Statistical analysis is probably the most pervasive methodological tool in psychological research, often providing a common set of assumptions that span various sub-disciplines, such as personality, social, perception, and cognition. Just as technologies influence sciences, so do the conceptual tools inherent in the use of particular statistical techniques. To illustrate this point, it is easier to look at the issue historically, before considering the implications of the more recent innovations.
The Analysis of Variance
One common type of statistical analysis is the Analysis of Variance—the ANOVA. ANOVAs are so much a part of psychological research that it is difficult to find any general statistics book written for graduate psychology that omits the ANOVA. In spite of the current pervasiveness of the ANOVA, its rise and institutionalization in psychology occurred only in the last thirty years, as described by Rucci and Tweney (1980). The basic formulation of the ANOVA was presented by Fisher in the late 1920’s. From the mid-1930’s until the mid-1940’s, a considerable number of expository articles appeared in the psychological literature describing the ANOVA as applied to psychology. In addition, there was a steady increase in the number of articles that used ANOVA as an analysis technique (except for a brief interruption caused by World War II). Also appearing in the 1940’s were the first statistics textbooks designed especially for psychological research, which further disseminated the ANOVA. By the early 1950’s, statistical methods became an intrinsic part of experimental psychology when graduate courses in statistics for psychology were established. By the 1980’s, the assumption can be made that a psychologist from any research area at least understands the terms F distribution, error term, and degrees of freedom. So even though ANOVA sometimes seems like an inherent part of psychological research, it has not always been with us. The intriguing question, of course, is what its role and influence has been on the scientific development of psychology.
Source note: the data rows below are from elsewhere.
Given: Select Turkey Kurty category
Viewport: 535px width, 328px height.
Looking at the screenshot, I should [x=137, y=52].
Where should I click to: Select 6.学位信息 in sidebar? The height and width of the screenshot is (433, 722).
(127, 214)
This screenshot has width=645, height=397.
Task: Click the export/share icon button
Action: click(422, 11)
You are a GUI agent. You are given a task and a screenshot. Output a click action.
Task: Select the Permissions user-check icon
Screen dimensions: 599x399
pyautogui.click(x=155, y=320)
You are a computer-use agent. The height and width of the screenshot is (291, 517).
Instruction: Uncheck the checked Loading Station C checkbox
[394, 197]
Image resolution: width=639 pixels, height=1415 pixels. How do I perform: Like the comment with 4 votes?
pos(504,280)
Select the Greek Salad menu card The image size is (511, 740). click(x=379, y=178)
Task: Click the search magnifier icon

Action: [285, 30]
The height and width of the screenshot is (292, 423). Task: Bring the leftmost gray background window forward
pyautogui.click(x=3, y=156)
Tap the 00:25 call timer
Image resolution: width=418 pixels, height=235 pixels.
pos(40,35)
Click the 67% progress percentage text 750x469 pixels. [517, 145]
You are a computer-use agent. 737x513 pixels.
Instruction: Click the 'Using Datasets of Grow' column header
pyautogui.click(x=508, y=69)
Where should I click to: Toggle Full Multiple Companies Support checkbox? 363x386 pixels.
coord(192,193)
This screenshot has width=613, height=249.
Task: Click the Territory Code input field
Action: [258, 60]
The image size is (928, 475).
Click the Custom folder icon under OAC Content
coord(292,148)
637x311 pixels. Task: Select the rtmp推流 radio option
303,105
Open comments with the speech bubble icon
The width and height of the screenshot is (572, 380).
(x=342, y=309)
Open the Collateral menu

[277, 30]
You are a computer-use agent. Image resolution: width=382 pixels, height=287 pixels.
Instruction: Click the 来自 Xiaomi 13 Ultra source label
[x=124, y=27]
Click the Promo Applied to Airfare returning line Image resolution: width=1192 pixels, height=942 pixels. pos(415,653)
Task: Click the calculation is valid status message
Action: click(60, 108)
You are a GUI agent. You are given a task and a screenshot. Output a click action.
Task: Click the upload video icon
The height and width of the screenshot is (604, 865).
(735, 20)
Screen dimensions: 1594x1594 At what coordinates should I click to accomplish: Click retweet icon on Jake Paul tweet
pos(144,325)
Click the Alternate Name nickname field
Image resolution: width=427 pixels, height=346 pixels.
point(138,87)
It might be too strong a statement to say that the institutionalization of the ANOVA caused a shift in thinking, but a shift seems to have occurred at about the same time ANOVA started to be used extensively. Rucci and Tweney note that the rise of the ANOVA was correlated with the demise of the single variable law in psychology. Coupled with the demise was shift to consideration of multiple, conjoint determinants of behavior. In part, this shift may have been due to the fact that the ANOVA facilitates thinking about the effects of several variables, that is, cross classification and the interaction among variables. One might also speculate about other, more recent influences of the ANOVA on the field. For instance, the availability of the ANOVA among experimental psychologists probably facilitated the dissemination and impact of Sternberg’s additive factors methodology (Sternberg, 1969).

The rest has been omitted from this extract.